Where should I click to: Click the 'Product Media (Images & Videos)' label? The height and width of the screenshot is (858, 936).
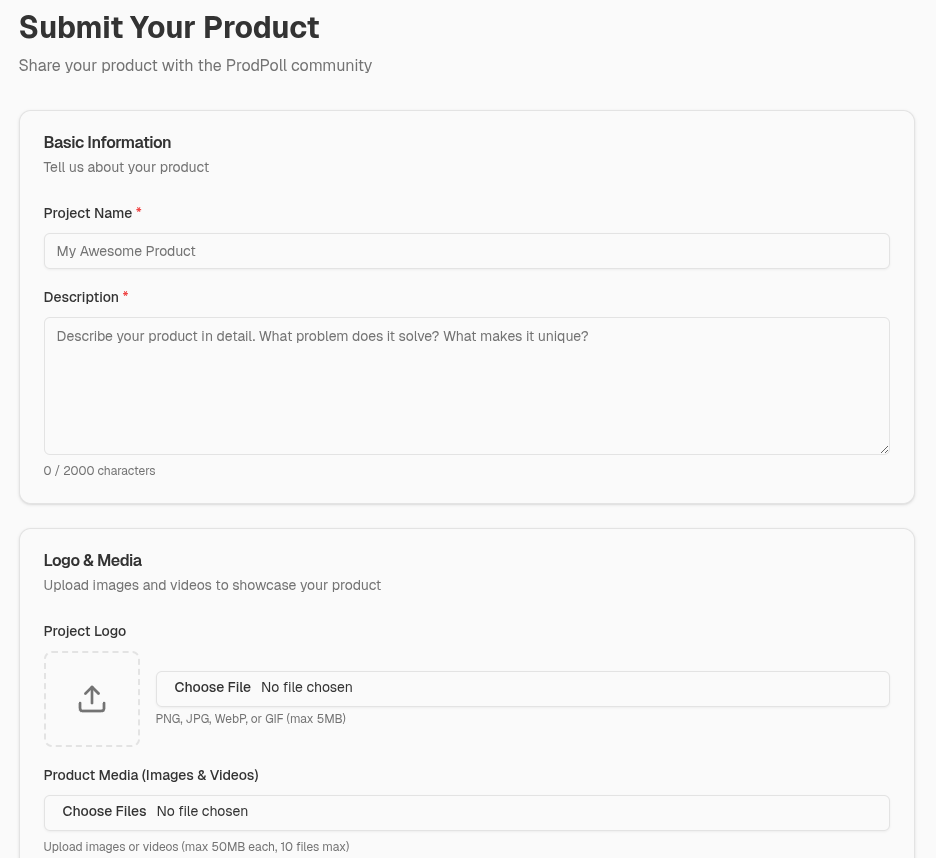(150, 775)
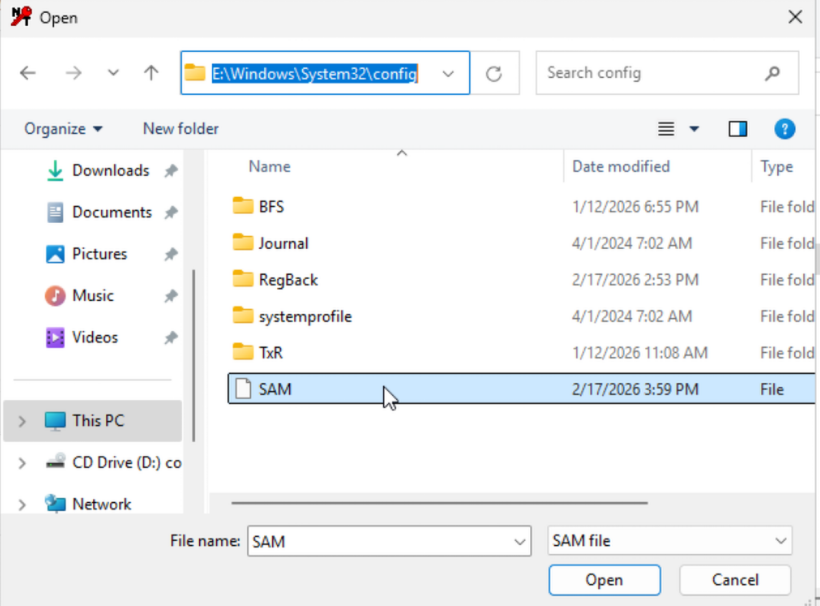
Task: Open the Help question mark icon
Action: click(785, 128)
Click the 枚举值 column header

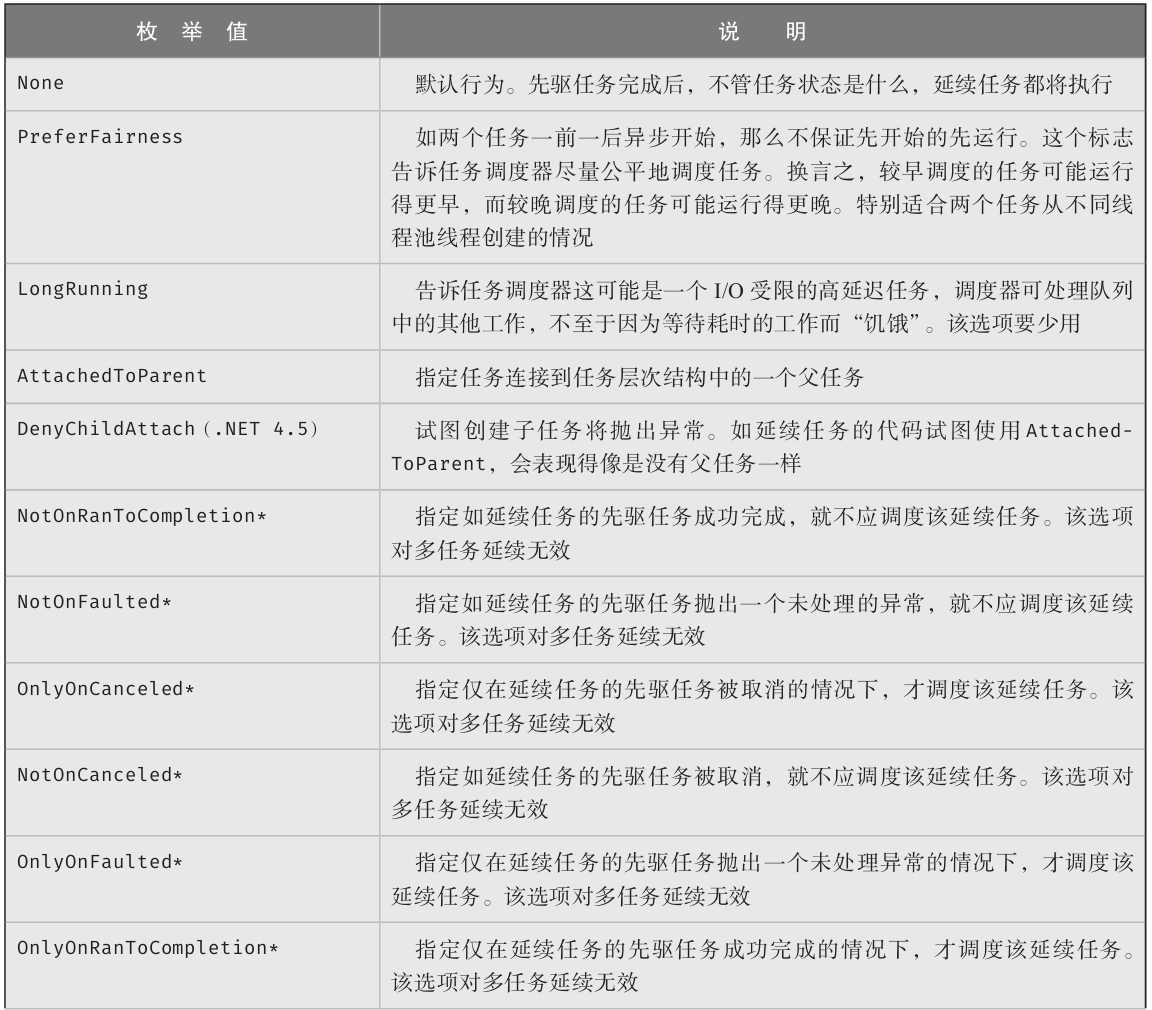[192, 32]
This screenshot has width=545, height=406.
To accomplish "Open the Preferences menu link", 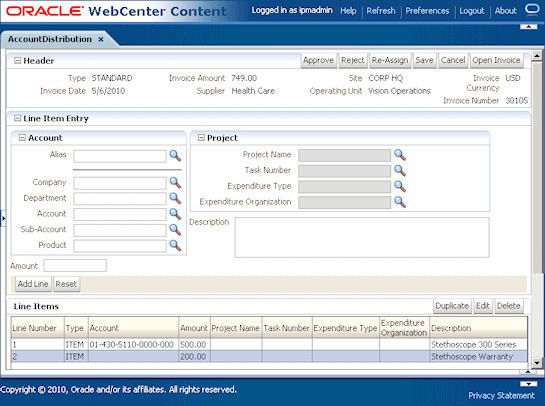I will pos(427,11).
...
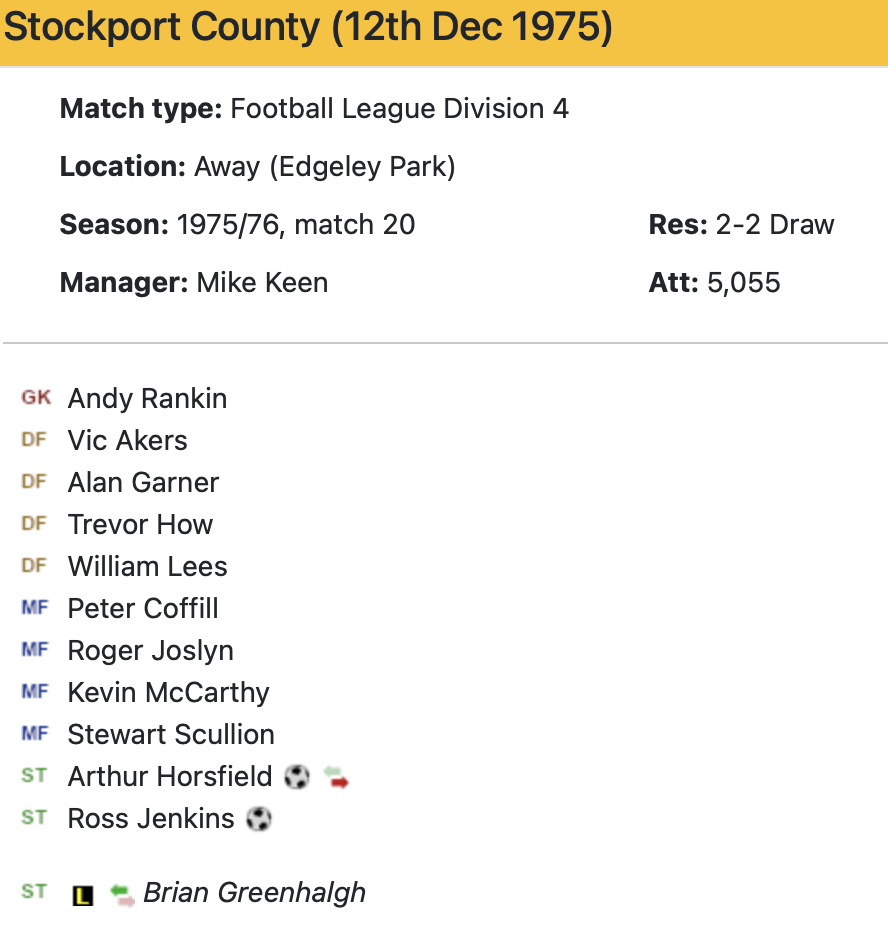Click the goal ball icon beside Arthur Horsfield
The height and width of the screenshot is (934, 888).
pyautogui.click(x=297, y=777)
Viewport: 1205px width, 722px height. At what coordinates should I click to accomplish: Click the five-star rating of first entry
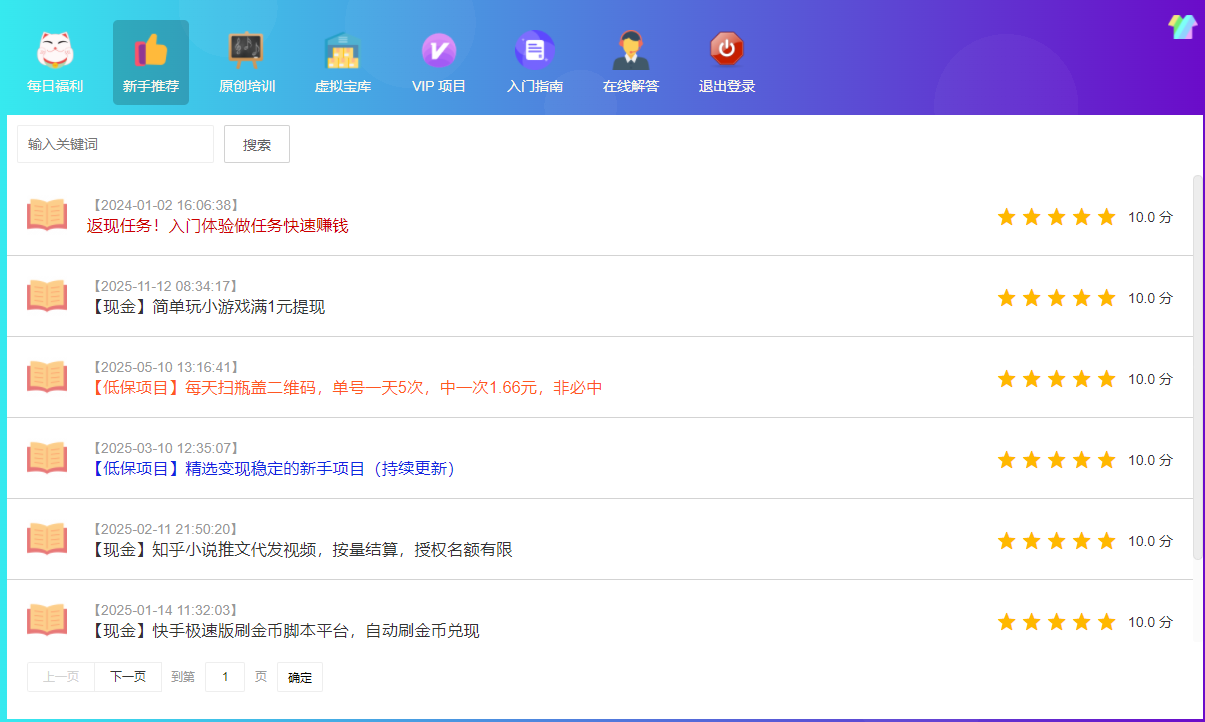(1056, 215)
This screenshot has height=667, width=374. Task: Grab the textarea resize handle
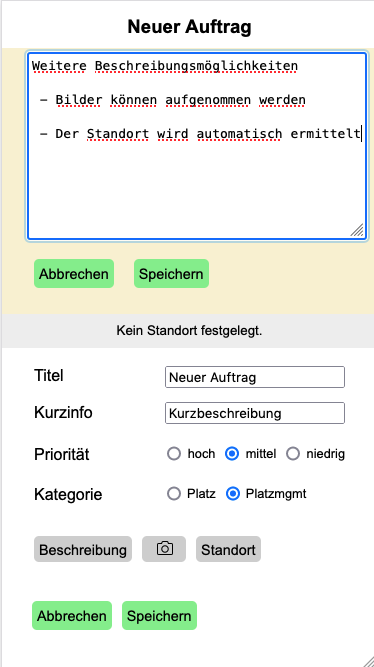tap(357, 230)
...
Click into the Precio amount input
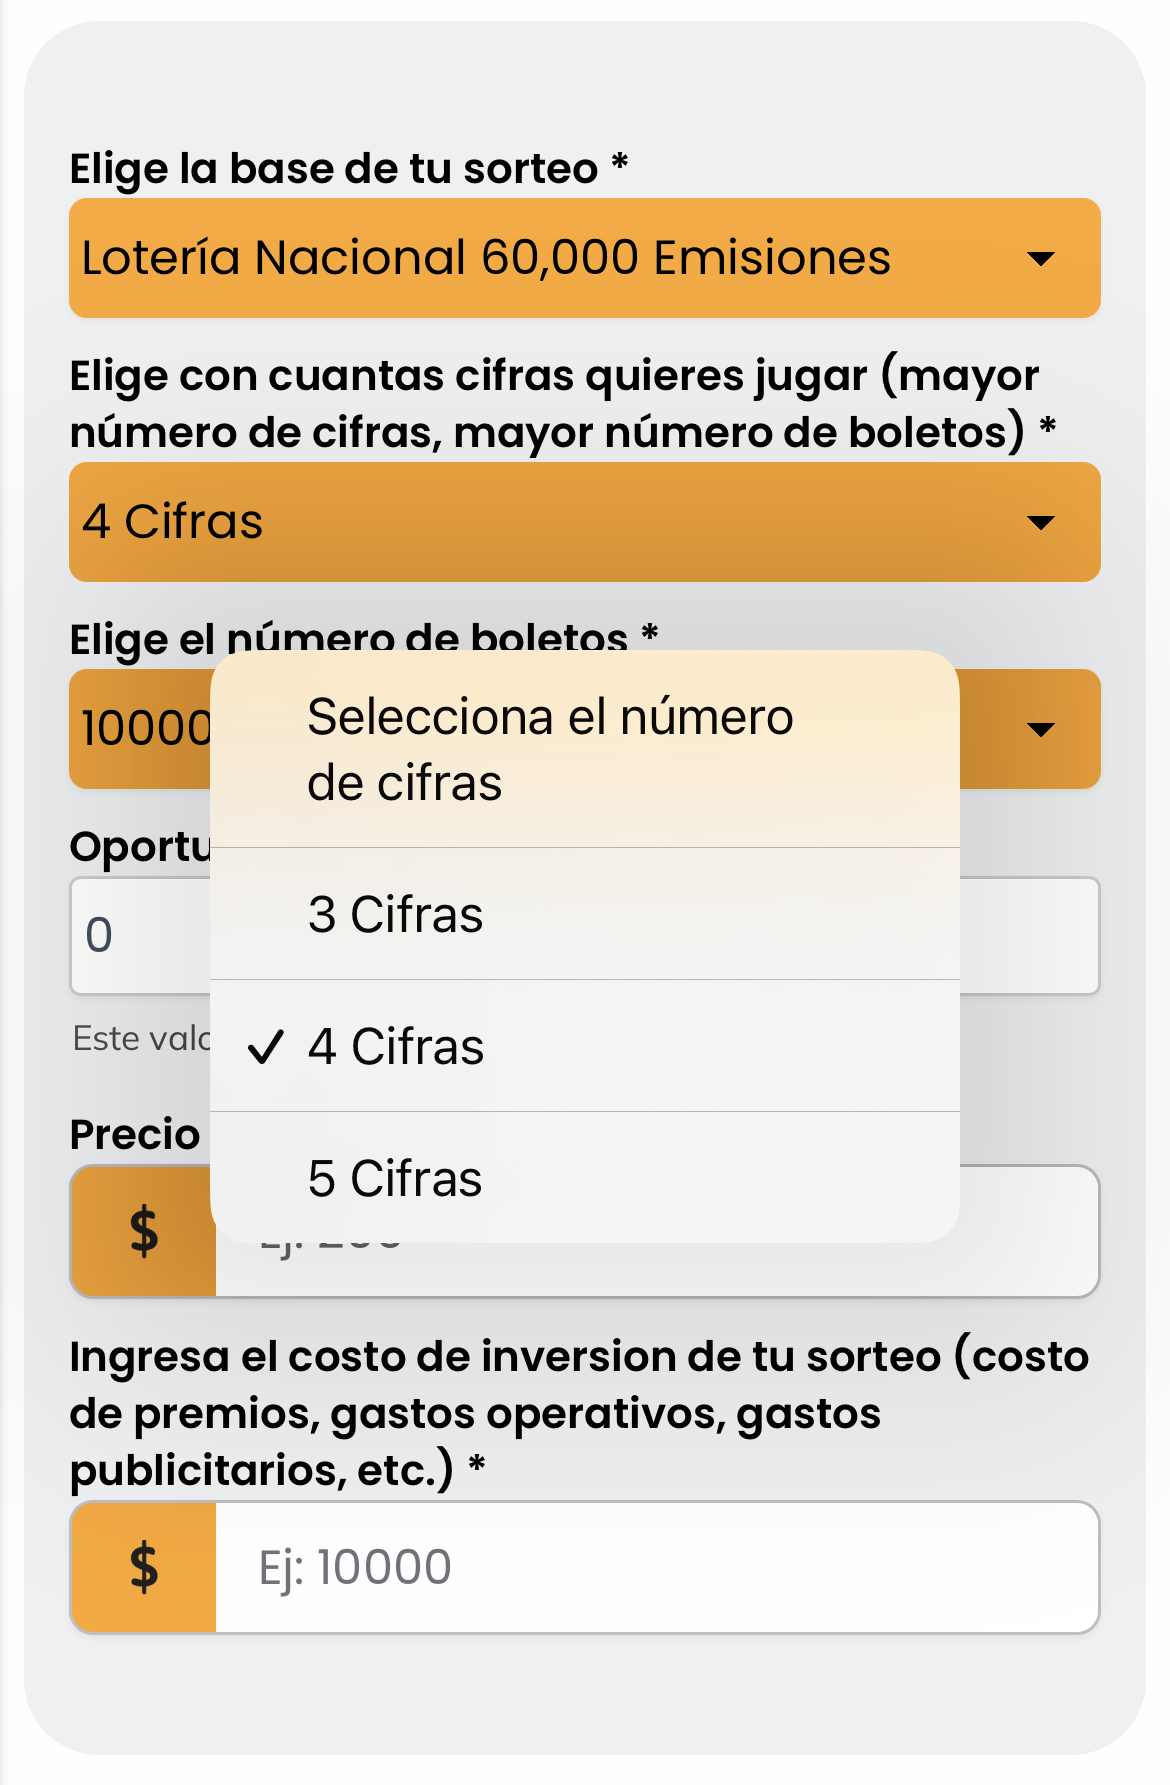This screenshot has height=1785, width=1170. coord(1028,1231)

*Exercise*:
Write out, word for word, the stretch of the material from the line containing "Click the goal" through the line containing "tap(357, 230)", including both of those lines. Leave the pictures out.

*Output*:
Click the goal ball icon beside Arthur Horsfield
The height and width of the screenshot is (934, 888).
pyautogui.click(x=297, y=777)
Viewport: 1205px width, 722px height. At what coordinates should I click to accomplish: Click the five-star rating of first entry
(1056, 215)
This screenshot has height=667, width=374. Task: Grab the textarea resize handle
tap(357, 230)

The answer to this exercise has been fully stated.